**Fragmento de origen:**
----------------------------------------
Hemos hablado de deudas, de ahorro y de inversión. También que debemos proteger lo que es nuestro. Los siguientes pasos nos permiten redondear y no dejar fuera ningún aspecto importante:

9.- Mantén tus documentos actualizados. Esto es muy importante. Sucede con frecuencia que cuando una viuda va a cobrar el seguro de vida de su marido resulta que el beneficiario era la exmujer de la que se divorció hace muchos años. O peor aún: la herencia sólo va para el primer hijo y no para los otros dos, porque el padre nunca se ocupó de incluirlos en su testamento.

Recientemente me tocó un caso cercano de una persona que lleva años sin poder vender su casa, porque nunca fue debidamente escriturada y no están los papeles que comprueban la propiedad. Por eso tenemos que revisar, por lo menos una vez al año, cómo están nuestros papeles, qué falta y buscar tener todo lo que es nuestro en el mejor orden que podamos.

10.- Actúa de manera consistente. Muchas personas se asustan cuando se habla de crisis, a pesar de que no la estén viviendo. Por ejemplo: me preguntan cómo puede afectarnos el endeudamiento de Grecia y si pienso que es buen momento para comprar un departamento.

No quiero decir que hay que ignorar lo que pasa en el mundo: nada más alejado de la realidad. Pero si creemos que gozamos de una estabilidad laboral, si la hipoteca que nos ofrecen es a una tasa fija y además adecuada, y si nos alcanza para pagar la mensualidad con cierta holgura ¿Por qué no hacerlo, sólo por miedo de lo que pueda pasar en Grecia? A lo que voy es: este simple evento no debería cambiar nuestros planes (a menos que también cambie nuestra perspectiva de empleo estable y nos preocupe un eventual recorte de personal).
----------------------------------------
**Entradas de datos guardadas:**
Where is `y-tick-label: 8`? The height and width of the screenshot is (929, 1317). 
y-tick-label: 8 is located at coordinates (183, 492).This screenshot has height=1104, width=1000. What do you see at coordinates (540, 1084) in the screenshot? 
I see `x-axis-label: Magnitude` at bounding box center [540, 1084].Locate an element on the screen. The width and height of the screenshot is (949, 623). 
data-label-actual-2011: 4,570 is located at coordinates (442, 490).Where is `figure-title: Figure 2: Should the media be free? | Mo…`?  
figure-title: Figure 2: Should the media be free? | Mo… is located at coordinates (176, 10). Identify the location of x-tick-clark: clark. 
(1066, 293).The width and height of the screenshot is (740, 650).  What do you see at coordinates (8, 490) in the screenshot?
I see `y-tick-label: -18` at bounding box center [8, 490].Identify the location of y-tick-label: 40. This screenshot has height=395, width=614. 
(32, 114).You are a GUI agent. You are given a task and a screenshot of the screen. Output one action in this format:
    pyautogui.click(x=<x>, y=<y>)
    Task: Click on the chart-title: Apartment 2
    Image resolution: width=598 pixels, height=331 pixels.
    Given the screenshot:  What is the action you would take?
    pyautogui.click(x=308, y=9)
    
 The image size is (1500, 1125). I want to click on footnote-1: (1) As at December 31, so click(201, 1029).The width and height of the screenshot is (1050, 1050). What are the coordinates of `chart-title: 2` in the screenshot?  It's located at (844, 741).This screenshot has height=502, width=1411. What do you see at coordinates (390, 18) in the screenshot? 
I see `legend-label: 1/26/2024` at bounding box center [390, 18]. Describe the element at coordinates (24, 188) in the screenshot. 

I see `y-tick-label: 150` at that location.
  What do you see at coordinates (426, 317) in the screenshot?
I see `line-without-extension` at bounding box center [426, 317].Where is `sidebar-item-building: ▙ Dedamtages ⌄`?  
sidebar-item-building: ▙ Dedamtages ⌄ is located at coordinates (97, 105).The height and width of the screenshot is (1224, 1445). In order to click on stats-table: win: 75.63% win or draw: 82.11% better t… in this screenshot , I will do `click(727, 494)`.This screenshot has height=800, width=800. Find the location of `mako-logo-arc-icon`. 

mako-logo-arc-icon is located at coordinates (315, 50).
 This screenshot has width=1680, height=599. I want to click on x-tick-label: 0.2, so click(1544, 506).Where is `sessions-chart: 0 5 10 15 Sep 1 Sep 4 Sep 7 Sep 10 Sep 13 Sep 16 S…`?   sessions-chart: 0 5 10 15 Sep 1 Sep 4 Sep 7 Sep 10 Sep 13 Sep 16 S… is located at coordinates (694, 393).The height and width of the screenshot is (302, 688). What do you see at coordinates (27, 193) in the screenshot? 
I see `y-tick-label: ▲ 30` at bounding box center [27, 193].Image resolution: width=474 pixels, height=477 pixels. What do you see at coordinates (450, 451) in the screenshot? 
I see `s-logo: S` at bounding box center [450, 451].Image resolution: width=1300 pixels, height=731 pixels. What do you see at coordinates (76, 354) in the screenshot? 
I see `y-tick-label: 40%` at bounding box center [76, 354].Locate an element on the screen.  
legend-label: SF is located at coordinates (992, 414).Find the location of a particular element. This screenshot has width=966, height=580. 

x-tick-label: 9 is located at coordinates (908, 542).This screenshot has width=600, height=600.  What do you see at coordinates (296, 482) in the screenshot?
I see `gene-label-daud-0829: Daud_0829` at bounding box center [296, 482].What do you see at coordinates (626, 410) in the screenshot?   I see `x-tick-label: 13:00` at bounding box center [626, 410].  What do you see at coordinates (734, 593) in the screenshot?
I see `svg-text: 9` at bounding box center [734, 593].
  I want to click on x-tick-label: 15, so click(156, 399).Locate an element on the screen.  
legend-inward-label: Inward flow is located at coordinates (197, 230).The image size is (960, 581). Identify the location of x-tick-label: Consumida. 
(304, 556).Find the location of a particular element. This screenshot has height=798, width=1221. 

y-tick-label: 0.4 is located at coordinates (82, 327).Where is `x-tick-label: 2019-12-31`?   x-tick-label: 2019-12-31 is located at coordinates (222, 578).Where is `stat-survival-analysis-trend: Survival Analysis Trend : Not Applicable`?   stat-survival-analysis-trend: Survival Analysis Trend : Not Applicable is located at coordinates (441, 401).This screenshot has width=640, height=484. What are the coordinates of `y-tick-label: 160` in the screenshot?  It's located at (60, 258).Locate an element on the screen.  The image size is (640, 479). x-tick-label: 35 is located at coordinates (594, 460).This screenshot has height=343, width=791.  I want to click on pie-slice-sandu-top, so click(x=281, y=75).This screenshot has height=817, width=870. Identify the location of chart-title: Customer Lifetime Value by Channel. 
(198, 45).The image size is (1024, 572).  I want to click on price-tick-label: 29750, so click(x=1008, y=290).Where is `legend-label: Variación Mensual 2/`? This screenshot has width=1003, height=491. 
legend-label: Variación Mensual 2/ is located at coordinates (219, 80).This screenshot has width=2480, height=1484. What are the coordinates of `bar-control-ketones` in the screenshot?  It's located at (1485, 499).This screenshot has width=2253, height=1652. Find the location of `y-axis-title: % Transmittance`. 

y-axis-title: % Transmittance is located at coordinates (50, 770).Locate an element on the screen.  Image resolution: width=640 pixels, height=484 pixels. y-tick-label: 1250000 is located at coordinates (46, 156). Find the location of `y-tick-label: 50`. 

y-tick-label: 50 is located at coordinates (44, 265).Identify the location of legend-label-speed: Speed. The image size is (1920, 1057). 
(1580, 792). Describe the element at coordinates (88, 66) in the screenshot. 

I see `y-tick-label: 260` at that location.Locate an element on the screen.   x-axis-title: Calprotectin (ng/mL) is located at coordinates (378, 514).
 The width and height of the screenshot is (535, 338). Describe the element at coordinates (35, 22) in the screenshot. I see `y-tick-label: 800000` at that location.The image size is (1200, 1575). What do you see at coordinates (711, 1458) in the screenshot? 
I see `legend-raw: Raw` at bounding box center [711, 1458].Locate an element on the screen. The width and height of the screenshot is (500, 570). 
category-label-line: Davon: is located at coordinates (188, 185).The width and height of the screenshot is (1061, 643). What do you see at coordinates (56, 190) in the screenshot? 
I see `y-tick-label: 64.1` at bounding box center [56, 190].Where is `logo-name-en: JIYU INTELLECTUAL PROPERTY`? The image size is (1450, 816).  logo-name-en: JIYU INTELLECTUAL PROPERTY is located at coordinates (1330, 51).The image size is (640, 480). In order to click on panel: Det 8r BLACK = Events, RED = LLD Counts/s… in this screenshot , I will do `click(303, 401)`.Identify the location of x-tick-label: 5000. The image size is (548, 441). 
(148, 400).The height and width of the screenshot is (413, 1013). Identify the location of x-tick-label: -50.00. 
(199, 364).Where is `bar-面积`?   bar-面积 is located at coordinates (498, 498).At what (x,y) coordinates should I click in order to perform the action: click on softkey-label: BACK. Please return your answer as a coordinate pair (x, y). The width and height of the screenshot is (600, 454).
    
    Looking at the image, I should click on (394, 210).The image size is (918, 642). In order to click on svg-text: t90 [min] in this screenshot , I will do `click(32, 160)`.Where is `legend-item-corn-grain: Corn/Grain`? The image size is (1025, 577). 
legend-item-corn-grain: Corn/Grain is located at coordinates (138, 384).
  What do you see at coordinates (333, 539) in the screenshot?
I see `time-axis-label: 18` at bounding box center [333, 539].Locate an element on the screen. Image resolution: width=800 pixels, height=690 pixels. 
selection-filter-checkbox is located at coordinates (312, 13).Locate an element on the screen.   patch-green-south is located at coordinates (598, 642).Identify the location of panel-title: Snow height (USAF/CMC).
----------------------------------------
**Ejercicios por resolver:**
a - Responde estas preguntas sobre el texto sobre finanzas personales:
(i) ¿Con qué frecuencia mínima se deben revisar nuestros papeles?
(ii) ¿Por qué una persona lleva años sin poder vender su casa?
(iii) ¿De qué país es el endeudamiento por el que preguntan al autor?
b - Copia el pasaje del texto sobre finanzas personales que va desde "Recientemente me tocó" hasta "orden que podamos." y cambia "casa" por "vivienda".
Responde apoyándote únicamente en el texto sobre finanzas personales.

**Respuestas a ejercicios:**
a -
(i) Por lo menos una vez al año.
(ii) Porque la casa nunca fue debidamente escriturada y no están los papeles que comprueban la propiedad.
(iii) De Grecia.

b -
Recientemente me tocó un caso cercano de una persona que lleva años sin poder vender su vivienda, porque nunca fue debidamente escriturada y no están los papeles que comprueban la propiedad. Por eso tenemos que revisar, por lo menos una vez al año, cómo están nuestros papeles, qué falta y buscar tener todo lo que es nuestro en el mejor orden que podamos.